Work request: Your task is to print each record exactly as it reads.

Exercise data:
<<<<

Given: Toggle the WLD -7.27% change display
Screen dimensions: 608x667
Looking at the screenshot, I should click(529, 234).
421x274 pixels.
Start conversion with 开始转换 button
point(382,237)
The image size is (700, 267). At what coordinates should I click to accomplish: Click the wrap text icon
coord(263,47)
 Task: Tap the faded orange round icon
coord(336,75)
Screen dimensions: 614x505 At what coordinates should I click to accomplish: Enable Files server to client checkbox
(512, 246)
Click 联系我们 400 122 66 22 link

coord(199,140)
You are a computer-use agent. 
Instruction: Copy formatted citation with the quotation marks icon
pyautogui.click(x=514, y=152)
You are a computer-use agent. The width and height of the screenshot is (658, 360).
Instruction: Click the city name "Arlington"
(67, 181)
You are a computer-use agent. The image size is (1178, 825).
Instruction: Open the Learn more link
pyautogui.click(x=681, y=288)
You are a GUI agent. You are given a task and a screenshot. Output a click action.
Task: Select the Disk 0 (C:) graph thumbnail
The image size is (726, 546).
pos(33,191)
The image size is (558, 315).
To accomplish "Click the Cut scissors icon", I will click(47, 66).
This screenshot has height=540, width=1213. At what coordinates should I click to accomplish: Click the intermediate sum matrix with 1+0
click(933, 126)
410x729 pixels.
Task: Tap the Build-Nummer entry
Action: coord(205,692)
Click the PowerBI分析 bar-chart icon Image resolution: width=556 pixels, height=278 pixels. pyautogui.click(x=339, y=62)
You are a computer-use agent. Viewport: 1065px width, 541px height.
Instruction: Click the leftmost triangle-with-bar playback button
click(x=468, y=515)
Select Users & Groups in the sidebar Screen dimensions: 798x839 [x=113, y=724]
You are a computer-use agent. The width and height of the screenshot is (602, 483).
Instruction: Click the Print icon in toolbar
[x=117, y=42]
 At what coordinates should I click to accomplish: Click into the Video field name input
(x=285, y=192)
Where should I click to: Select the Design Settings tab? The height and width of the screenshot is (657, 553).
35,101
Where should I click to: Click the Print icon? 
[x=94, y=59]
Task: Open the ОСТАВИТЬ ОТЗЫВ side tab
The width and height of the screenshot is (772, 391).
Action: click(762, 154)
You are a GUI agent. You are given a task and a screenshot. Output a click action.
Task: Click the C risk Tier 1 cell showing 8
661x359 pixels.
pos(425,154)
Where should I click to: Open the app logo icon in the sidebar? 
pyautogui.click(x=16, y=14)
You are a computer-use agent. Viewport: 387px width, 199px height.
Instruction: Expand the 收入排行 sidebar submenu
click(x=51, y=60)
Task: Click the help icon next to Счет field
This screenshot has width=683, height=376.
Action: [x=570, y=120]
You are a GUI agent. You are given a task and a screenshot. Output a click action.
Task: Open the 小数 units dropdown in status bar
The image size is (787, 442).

>>>>

Task answer:
Given: Toggle the WLD -7.27% change display
Screen dimensions: 608x667
Looking at the screenshot, I should click(529, 234).
421x274 pixels.
Start conversion with 开始转换 button
point(382,237)
The image size is (700, 267). At what coordinates should I click to accomplish: Click the wrap text icon
coord(263,47)
 Task: Tap the faded orange round icon
coord(336,75)
Screen dimensions: 614x505 At what coordinates should I click to accomplish: Enable Files server to client checkbox
(512, 246)
Click 联系我们 400 122 66 22 link

coord(199,140)
You are a computer-use agent. 
Instruction: Copy formatted citation with the quotation marks icon
pyautogui.click(x=514, y=152)
You are a computer-use agent. The width and height of the screenshot is (658, 360).
Instruction: Click the city name "Arlington"
(67, 181)
You are a computer-use agent. The image size is (1178, 825).
Instruction: Open the Learn more link
pyautogui.click(x=681, y=288)
You are a GUI agent. You are given a task and a screenshot. Output a click action.
Task: Select the Disk 0 (C:) graph thumbnail
The image size is (726, 546).
pos(33,191)
The image size is (558, 315).
To accomplish "Click the Cut scissors icon", I will click(47, 66).
This screenshot has height=540, width=1213. At what coordinates should I click to accomplish: Click the intermediate sum matrix with 1+0
click(933, 126)
410x729 pixels.
Task: Tap the Build-Nummer entry
Action: coord(205,692)
Click the PowerBI分析 bar-chart icon Image resolution: width=556 pixels, height=278 pixels. pyautogui.click(x=339, y=62)
You are a computer-use agent. Viewport: 1065px width, 541px height.
Instruction: Click the leftmost triangle-with-bar playback button
click(x=468, y=515)
Select Users & Groups in the sidebar Screen dimensions: 798x839 [x=113, y=724]
You are a computer-use agent. The width and height of the screenshot is (602, 483).
Instruction: Click the Print icon in toolbar
[x=117, y=42]
 At what coordinates should I click to accomplish: Click into the Video field name input
(x=285, y=192)
Where should I click to: Select the Design Settings tab? The height and width of the screenshot is (657, 553).
35,101
Where should I click to: Click the Print icon? 
[x=94, y=59]
Task: Open the ОСТАВИТЬ ОТЗЫВ side tab
The width and height of the screenshot is (772, 391).
Action: click(762, 154)
You are a GUI agent. You are given a task and a screenshot. Output a click action.
Task: Click the C risk Tier 1 cell showing 8
661x359 pixels.
pos(425,154)
Where should I click to: Open the app logo icon in the sidebar? 
pyautogui.click(x=16, y=14)
You are a computer-use agent. Viewport: 387px width, 199px height.
Instruction: Expand the 收入排行 sidebar submenu
click(x=51, y=60)
Task: Click the help icon next to Счет field
This screenshot has width=683, height=376.
Action: [x=570, y=120]
You are a GUI agent. You are given a task and a screenshot. Output a click action.
Task: Open the 小数 units dropdown in status bar
The image size is (787, 442).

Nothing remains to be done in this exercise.